Sonny Terry performing live at Nambassa in 1981.

Saunders Terrell, better known as Sonny Terry (October 24, 1911-March 11, 1986), was a blues musician. He was born in Greensboro, North Carolina on October 24, 1911, and died on March 11, 1986 in Mineola, New York. He was most widely known for his energetic blues harmonica style which frequently included vocal whoops and hollers, and imitations of trains and fox hunts.

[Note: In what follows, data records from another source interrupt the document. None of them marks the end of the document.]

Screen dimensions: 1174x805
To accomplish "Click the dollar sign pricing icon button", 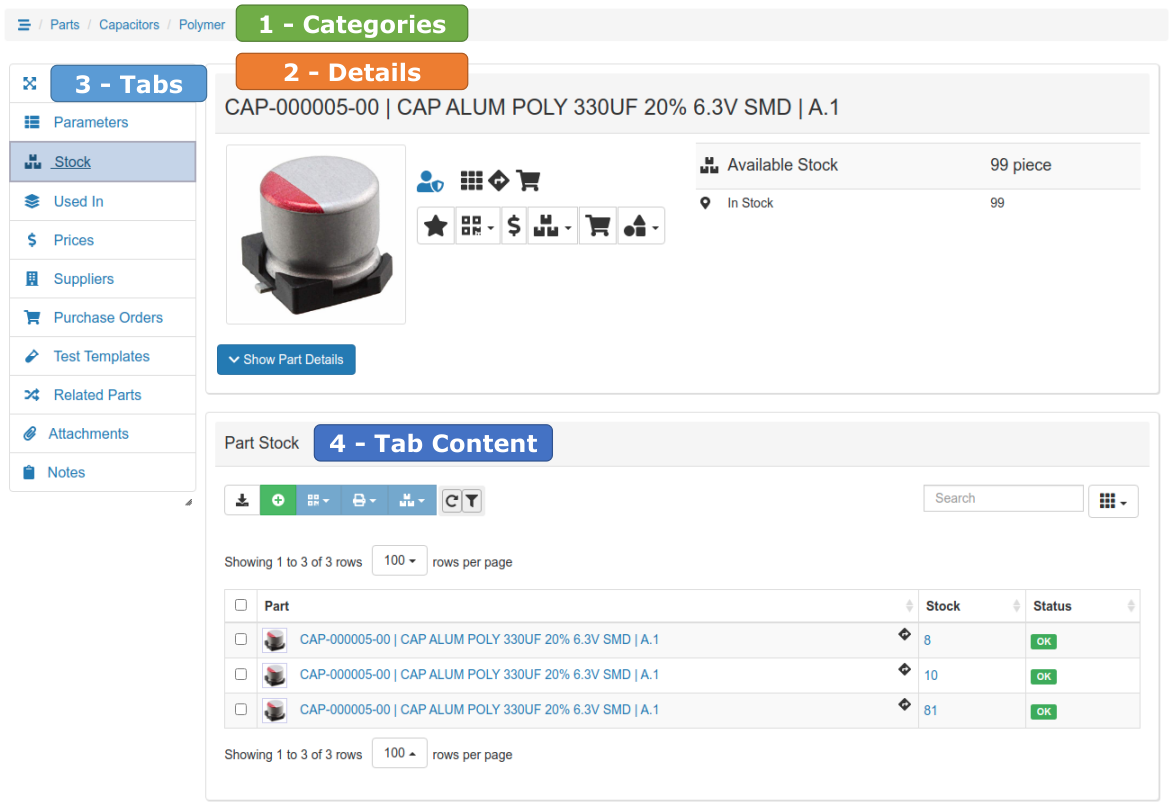I will [514, 226].
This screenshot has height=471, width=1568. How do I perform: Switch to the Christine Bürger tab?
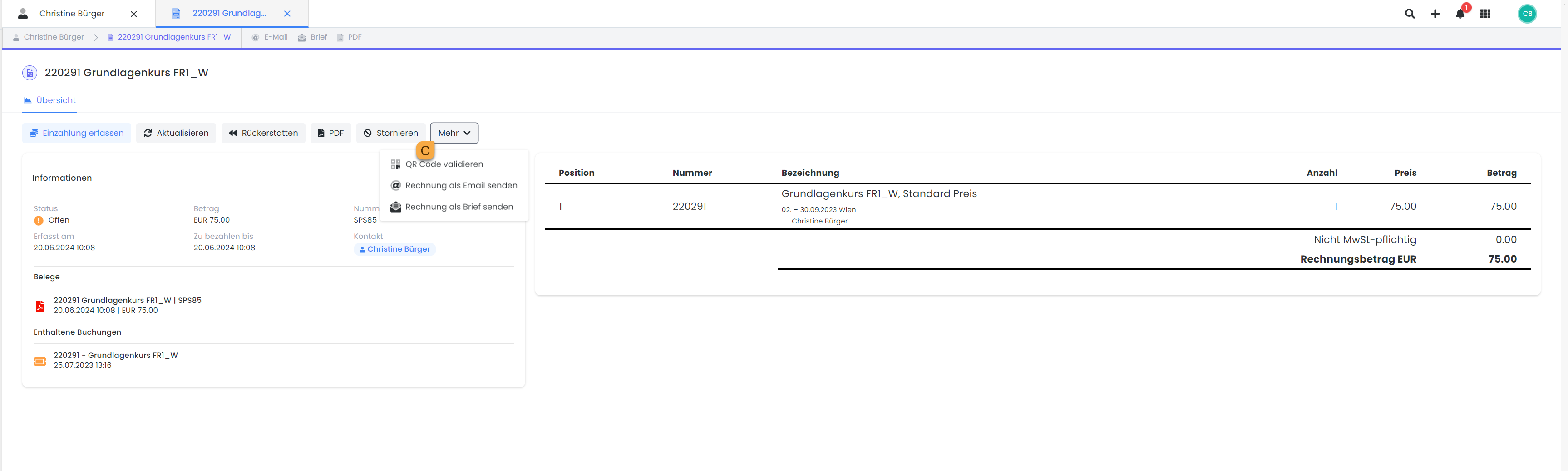tap(72, 14)
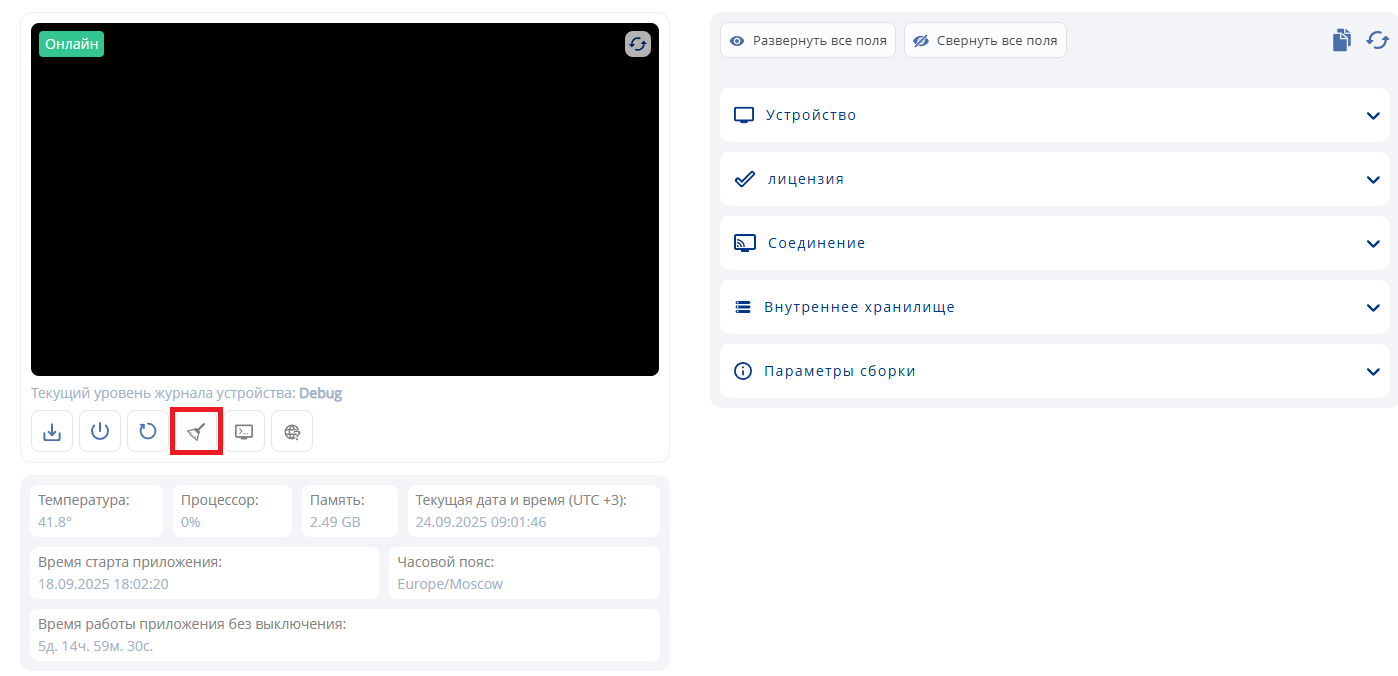The height and width of the screenshot is (676, 1398).
Task: Expand the Устройство section chevron
Action: (x=1373, y=115)
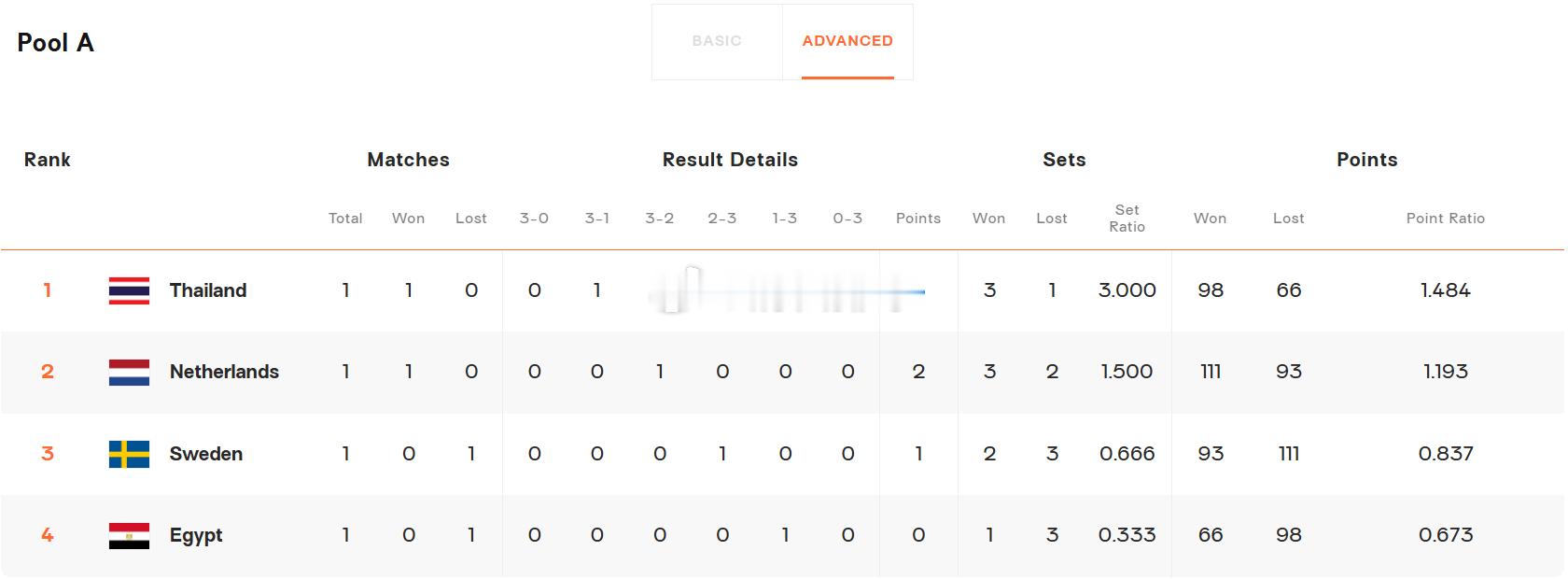Screen dimensions: 1568x579
Task: Click the Egypt flag icon
Action: pos(129,535)
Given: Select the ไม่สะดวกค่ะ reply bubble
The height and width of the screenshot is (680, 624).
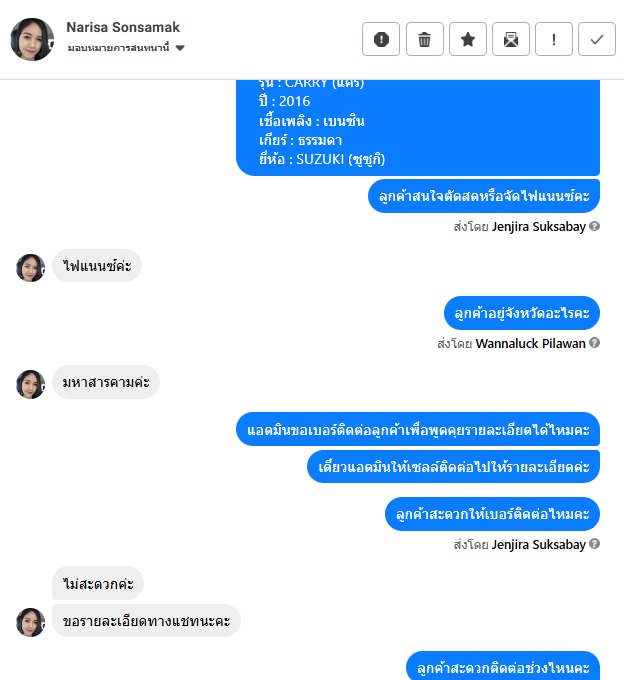Looking at the screenshot, I should pos(98,583).
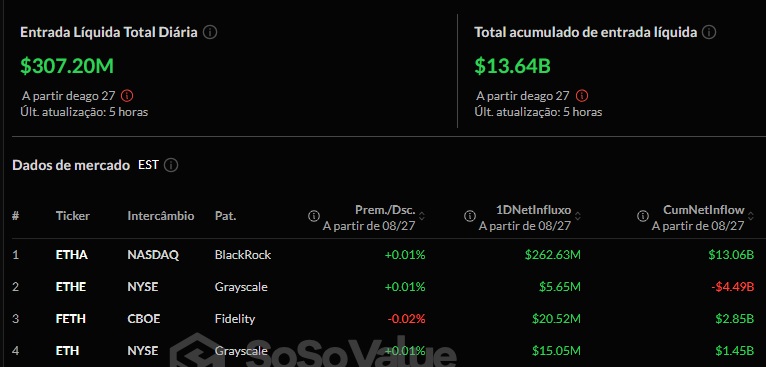Click info icon beside Total acumulado de entrada líquida
The width and height of the screenshot is (766, 367).
(709, 33)
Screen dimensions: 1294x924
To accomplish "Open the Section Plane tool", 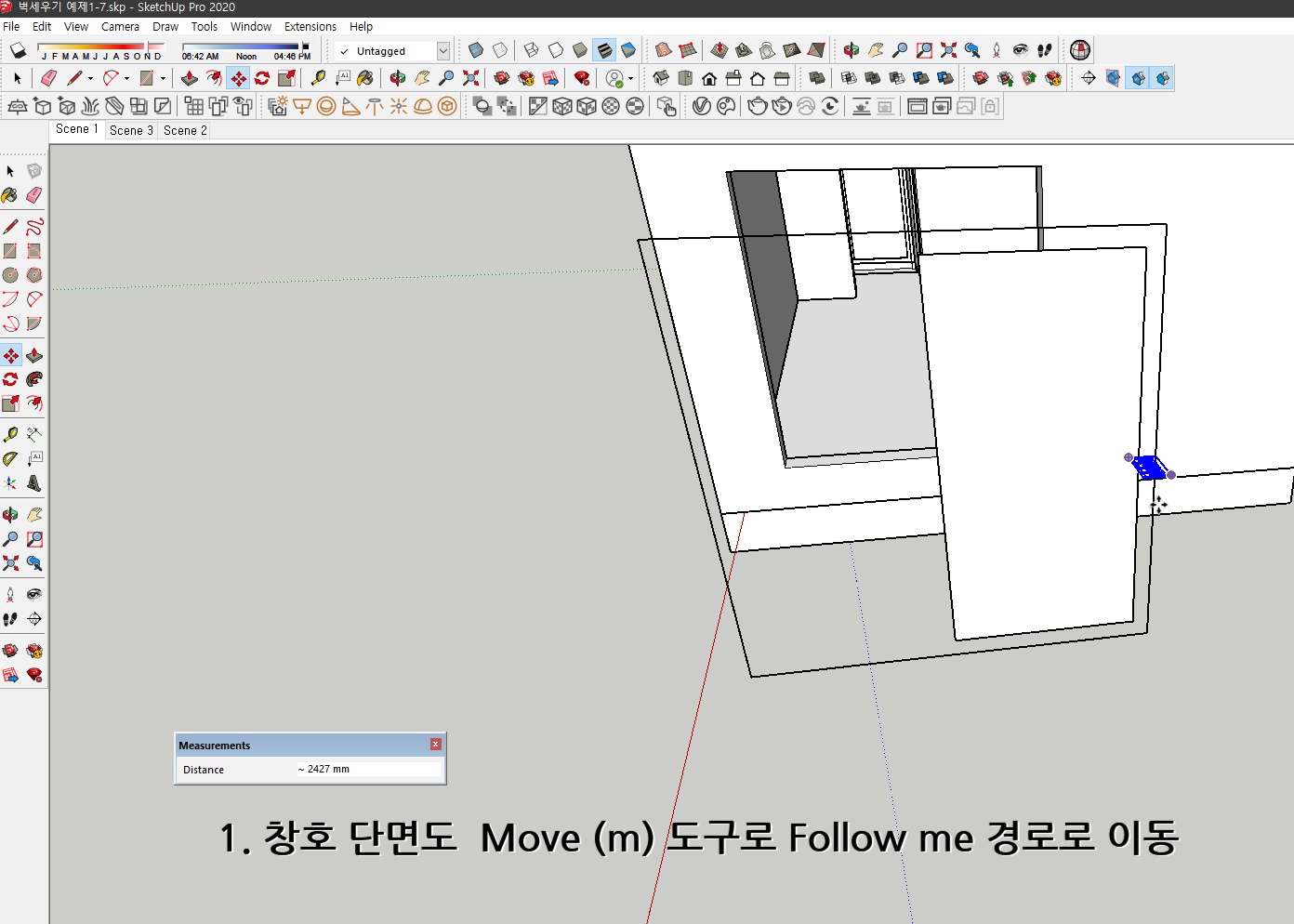I will (1113, 78).
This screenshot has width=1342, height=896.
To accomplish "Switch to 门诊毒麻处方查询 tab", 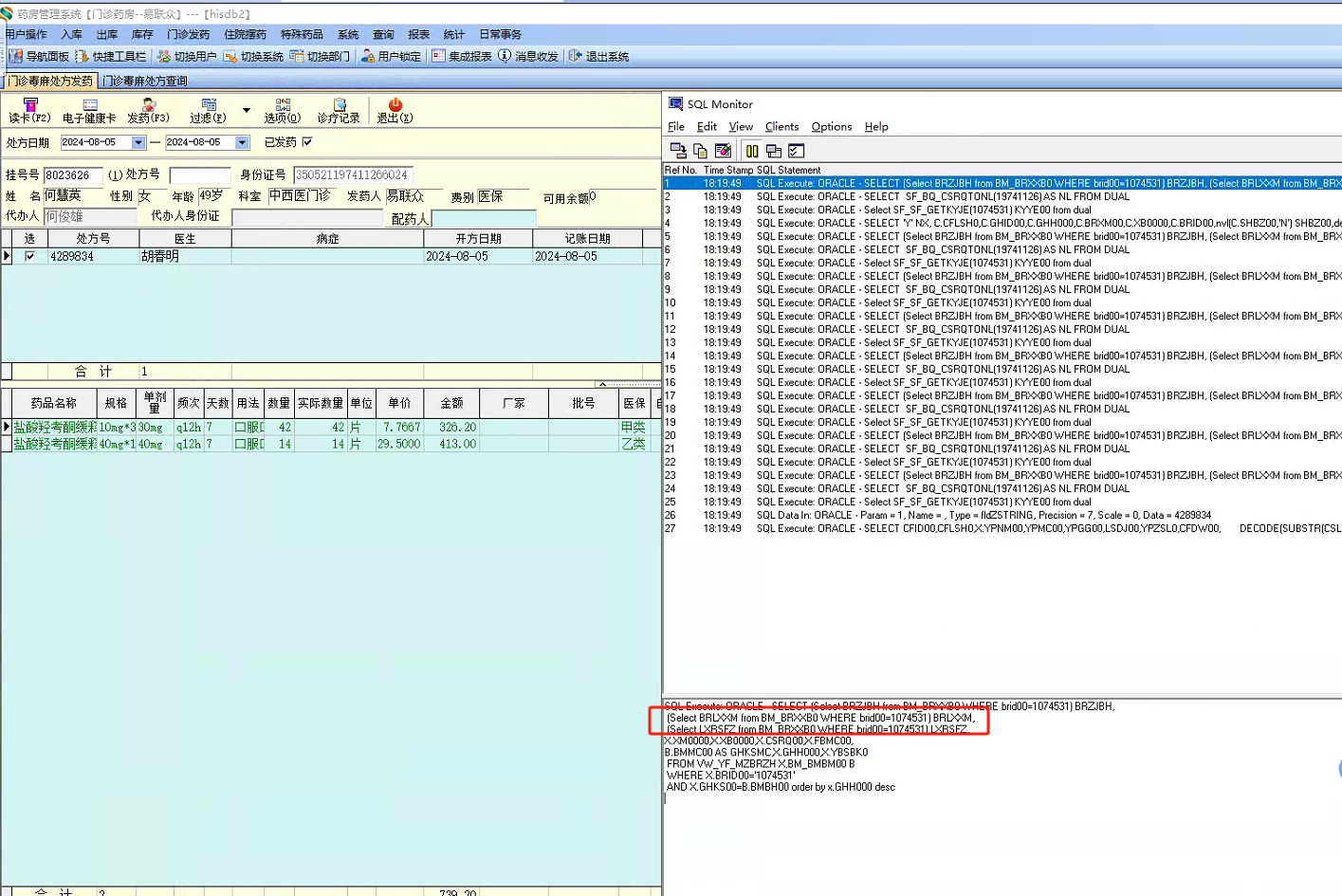I will coord(145,82).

His father, a farmer, taught him to play basic blues harp as a youth. He sustained injuries to his eyes at a young age which eventually prevented him from doing farm work himself. In order to earn a living Sonny was now forced to play music. He began playing in Shelby, North Carolina. After his father died he began playing with Piedmont-style guitarist Blind Boy Fuller. When Fuller died, he established a long-standing musical relationship with Brownie McGhee, and the pair recorded numerous tracks together. The duo became well-known, even among white audiences, as they joined the growing folk movement of the 1950s and '60s. This included collaborations with Woody Guthrie and Moses Asch, producing Folkways Records (now Smithsonian/Folkways) classic recordings.

In 1938 Sonny Terry was invited to play at Carnegie Hall for the first From Spirituals To Swing concert and later that year he recorded for the Library of Congress. In 1940 Sonny Terry recorded his first commercial sides.

Despite their fame as "pure" folk artists, in the 1940s, Sonny and Brownie fronted a jump blues combo with honking saxophone that was variously called Brownie McGhee and his Jook House Rockers or Sonny Terry and his Buckshot Five.

Terry was also in the 1947 original cast of the Broadway musical comedy Finian's Rainbow.

The Beck song 'One Foot in the Grave' off his album 'Stereopathetic Soulmanure' is apparently inspired by Sonny Terry.